**Page text:**
Marketing Plan Price Objectives for 2015 & 2016

By David Bau, Extension Educator

Normally farmers set their target prices in their marketing plans starting at breakeven and move higher. Farmers are determining their 2016 input costs at this time.  Lining up seed, making plans for weed and pest control, and since fall have applied or purchase fertilizer for 2016 and negotiated a rental rate.  These costs have increased at an annual rate of 9.8% per year for corn and 8.5% for soybeans for the past ten years.  Using these percentages the average 2016 corn and soybean input costs would project to $939 per acre for corn and $581 for soybeans.  Current cash prices for 2016 corn are $3.45 and soybeans $8.25.

Using yields of 180 bushels per acre for corn and 50 bushels for soybean cash would generate gross incomes of $621 for corn and $412.50 for soybeans.  This would project significant losses and the need to determine where to cut costs.  If a farmer could get input costs down to $800 per acre for corn and $500 for soybeans, this would translate to $4.44 breakeven price for corn and $10.00 for soybeans in 2016.  If a marketing plan started at these prices, the farmer would not have sold any crops yet.

In order to achieve a breakeven price at current prices available, input costs would have match the gross income of $621 for corn and $412.50 for soybeans.  A decrease from $847 average per acre input costs for corn in 2014 and $529 for soybeans.  This translates into a cut in costs by $226 per acre for corn (27% lower) and $116.50 for soybeans (22% lower).  Average corn ARC County payments are projected to average under $50 per base acre, this translates into 21cents per bushel, lowering breakeven to $4.23 per bushel.  The majority of counties will receive no government payment for soybeans in 2016.

Tuesday, January 19, 2016

Southwestern Minnesota Farmland Values Decline 8 Percent in 2015

By David Bau, Extension Educator

At the end of each year for the last twenty-one years, a survey has been conducted of farm land sales in fourteen southwestern Minnesota counties. Land values had been on a steadily increasing until 2014.  The survey reports bare farm land sales to non-related parties for the first six months of each year.  After reaching record high prices in 2013, the upward trend was broken as prices declined in 2014.  This trend continued in 2015.  Data collected in this survey is available at the county extension offices in Chippewa, Cottonwood, Jackson, Lac qui Parle, Lincoln, Lyon, Martin, Murray, Nobles, Pipestone, Redwood, Rock, Watonwan and Yellow Medicine Counties.  This year the decline across the fourteen counties averaged 8.3%.  Average land values had not declined since 1996 when the average SW Minnesota land prices were $1,175 per acre in 1995 to a high in 2013 to $8,466 then declined in 2014 and again to $6,929 in 2015.

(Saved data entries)

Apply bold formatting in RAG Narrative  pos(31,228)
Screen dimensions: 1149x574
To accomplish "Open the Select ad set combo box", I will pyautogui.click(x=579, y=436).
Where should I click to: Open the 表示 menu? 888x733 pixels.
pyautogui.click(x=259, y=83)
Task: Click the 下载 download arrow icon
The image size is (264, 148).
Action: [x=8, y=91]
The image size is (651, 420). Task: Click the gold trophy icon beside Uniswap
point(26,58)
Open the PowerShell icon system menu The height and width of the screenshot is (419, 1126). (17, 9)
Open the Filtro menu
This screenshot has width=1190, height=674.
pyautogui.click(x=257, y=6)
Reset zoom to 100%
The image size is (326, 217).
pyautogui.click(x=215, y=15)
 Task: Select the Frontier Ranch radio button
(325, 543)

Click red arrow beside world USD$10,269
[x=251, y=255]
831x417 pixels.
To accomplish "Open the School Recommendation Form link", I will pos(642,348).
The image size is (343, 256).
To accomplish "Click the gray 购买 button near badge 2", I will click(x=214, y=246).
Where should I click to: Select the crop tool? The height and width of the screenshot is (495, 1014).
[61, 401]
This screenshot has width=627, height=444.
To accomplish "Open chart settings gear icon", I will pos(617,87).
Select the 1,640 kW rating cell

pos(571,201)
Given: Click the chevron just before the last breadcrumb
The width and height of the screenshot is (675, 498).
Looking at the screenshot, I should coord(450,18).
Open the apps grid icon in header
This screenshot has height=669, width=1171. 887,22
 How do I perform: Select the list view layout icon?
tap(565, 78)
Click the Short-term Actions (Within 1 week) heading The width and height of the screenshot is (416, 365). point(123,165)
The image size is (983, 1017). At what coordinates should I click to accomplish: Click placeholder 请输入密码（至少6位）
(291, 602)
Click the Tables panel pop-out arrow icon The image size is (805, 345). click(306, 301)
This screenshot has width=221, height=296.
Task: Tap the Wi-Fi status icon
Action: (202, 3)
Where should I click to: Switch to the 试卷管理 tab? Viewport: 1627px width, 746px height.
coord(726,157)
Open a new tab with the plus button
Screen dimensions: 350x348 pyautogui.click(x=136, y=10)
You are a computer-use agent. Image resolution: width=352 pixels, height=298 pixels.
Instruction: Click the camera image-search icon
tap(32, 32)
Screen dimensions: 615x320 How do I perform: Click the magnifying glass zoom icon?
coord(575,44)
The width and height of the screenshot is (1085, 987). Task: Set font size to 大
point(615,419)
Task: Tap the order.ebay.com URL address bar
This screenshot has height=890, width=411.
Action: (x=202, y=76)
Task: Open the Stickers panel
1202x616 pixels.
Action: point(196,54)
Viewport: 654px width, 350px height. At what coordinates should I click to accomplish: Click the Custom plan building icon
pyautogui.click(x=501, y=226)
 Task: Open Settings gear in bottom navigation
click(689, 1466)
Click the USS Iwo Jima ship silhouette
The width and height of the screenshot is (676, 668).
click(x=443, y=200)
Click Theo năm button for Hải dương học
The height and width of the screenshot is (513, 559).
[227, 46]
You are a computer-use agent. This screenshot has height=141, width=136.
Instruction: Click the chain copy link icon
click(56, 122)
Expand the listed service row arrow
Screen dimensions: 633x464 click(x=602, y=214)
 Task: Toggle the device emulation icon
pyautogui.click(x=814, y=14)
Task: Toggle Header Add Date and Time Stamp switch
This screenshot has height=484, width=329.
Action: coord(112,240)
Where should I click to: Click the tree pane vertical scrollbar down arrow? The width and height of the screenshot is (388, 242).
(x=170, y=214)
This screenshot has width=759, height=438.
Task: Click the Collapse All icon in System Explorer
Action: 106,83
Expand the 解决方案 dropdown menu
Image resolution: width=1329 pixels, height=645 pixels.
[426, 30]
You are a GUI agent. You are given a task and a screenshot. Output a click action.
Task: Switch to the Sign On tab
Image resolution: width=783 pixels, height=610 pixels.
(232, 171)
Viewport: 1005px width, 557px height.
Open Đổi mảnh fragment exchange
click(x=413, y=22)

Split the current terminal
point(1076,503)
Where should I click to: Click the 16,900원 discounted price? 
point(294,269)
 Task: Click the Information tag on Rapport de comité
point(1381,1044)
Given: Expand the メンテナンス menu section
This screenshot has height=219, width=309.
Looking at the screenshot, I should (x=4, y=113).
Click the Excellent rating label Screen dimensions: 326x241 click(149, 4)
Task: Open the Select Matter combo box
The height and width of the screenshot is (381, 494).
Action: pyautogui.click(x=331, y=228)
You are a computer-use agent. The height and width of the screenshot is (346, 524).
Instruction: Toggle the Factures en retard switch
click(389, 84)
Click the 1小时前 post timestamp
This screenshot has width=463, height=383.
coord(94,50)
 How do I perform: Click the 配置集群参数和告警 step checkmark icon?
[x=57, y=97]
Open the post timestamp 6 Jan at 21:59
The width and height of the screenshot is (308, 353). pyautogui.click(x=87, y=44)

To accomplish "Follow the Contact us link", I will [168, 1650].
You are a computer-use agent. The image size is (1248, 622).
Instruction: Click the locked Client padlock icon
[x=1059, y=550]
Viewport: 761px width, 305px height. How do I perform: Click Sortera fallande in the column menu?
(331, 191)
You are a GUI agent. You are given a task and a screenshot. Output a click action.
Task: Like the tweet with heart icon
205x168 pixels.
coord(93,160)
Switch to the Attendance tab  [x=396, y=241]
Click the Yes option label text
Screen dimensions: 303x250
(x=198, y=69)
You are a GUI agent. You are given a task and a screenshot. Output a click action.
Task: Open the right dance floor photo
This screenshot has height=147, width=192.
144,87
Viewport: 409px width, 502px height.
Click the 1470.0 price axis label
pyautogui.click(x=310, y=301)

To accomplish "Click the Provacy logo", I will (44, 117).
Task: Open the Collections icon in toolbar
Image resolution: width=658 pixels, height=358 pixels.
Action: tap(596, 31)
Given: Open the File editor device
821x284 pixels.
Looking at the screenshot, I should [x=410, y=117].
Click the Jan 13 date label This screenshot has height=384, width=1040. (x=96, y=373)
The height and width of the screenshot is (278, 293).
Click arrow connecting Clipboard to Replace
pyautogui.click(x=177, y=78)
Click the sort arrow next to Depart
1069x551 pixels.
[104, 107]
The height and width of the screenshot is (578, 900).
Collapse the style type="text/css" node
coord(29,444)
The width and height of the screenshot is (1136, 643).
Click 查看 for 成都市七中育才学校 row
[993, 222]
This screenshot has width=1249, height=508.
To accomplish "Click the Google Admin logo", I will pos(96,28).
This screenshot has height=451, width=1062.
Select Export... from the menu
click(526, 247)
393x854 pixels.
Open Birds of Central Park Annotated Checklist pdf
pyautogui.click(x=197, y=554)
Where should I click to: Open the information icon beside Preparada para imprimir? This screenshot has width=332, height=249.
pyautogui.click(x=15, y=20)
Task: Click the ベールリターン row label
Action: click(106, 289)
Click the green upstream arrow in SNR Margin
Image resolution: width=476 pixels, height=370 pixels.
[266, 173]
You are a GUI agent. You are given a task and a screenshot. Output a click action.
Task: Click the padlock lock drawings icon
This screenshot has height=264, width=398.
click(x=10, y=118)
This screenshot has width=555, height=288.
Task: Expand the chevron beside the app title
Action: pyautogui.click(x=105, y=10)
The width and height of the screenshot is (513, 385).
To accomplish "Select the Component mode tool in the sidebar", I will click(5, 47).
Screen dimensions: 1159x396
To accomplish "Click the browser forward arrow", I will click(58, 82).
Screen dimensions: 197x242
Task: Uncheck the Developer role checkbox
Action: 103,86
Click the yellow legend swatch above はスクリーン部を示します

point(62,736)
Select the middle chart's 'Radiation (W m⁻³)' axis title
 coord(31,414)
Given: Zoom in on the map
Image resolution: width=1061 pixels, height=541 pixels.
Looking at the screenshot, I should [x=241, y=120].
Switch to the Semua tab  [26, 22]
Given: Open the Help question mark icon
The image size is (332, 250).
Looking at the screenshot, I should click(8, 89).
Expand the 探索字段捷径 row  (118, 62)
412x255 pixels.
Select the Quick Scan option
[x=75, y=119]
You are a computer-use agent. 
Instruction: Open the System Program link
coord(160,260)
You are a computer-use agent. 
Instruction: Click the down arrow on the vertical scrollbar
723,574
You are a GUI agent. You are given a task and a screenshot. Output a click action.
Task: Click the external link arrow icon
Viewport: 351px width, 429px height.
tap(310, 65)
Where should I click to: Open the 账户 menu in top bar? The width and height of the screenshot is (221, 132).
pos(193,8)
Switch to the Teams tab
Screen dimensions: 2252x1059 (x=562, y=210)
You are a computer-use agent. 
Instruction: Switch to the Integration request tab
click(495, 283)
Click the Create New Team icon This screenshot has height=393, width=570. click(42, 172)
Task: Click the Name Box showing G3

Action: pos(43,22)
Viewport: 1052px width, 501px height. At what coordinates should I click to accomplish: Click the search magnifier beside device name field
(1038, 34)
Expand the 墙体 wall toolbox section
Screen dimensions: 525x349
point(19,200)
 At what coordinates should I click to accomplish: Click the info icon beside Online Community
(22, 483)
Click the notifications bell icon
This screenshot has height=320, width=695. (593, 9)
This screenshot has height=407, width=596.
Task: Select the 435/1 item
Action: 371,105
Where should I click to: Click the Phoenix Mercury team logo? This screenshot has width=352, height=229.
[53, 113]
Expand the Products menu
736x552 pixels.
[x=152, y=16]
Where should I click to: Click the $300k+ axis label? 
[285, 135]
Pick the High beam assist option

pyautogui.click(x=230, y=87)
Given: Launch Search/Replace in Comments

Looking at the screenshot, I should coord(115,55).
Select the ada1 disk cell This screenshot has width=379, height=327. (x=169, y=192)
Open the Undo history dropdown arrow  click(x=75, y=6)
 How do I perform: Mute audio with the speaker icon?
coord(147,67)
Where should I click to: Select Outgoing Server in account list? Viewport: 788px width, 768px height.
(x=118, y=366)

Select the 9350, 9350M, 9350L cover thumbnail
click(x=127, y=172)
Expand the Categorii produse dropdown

**Try it:** Condense the paragraph of the farm economics text that begins "Using yields of 180 bushels per acre" into a short bulleted list, keeping its main facts. Rely only on the farm economics text for this work.

**Answer section:**
- Yields of 180 bushels per acre for corn and 50 bushels for soybeans would bring gross incomes of $621 for corn and $412.50 for soybeans.
- These figures project significant losses, so farmers need to decide where to cut costs.
- Cutting input costs to $800 per acre for corn and $500 for soybeans would mean 2016 breakeven prices of $4.44 for corn and $10.00 for soybeans.
- A marketing plan starting at those prices would mean the farmer had not sold any crops yet.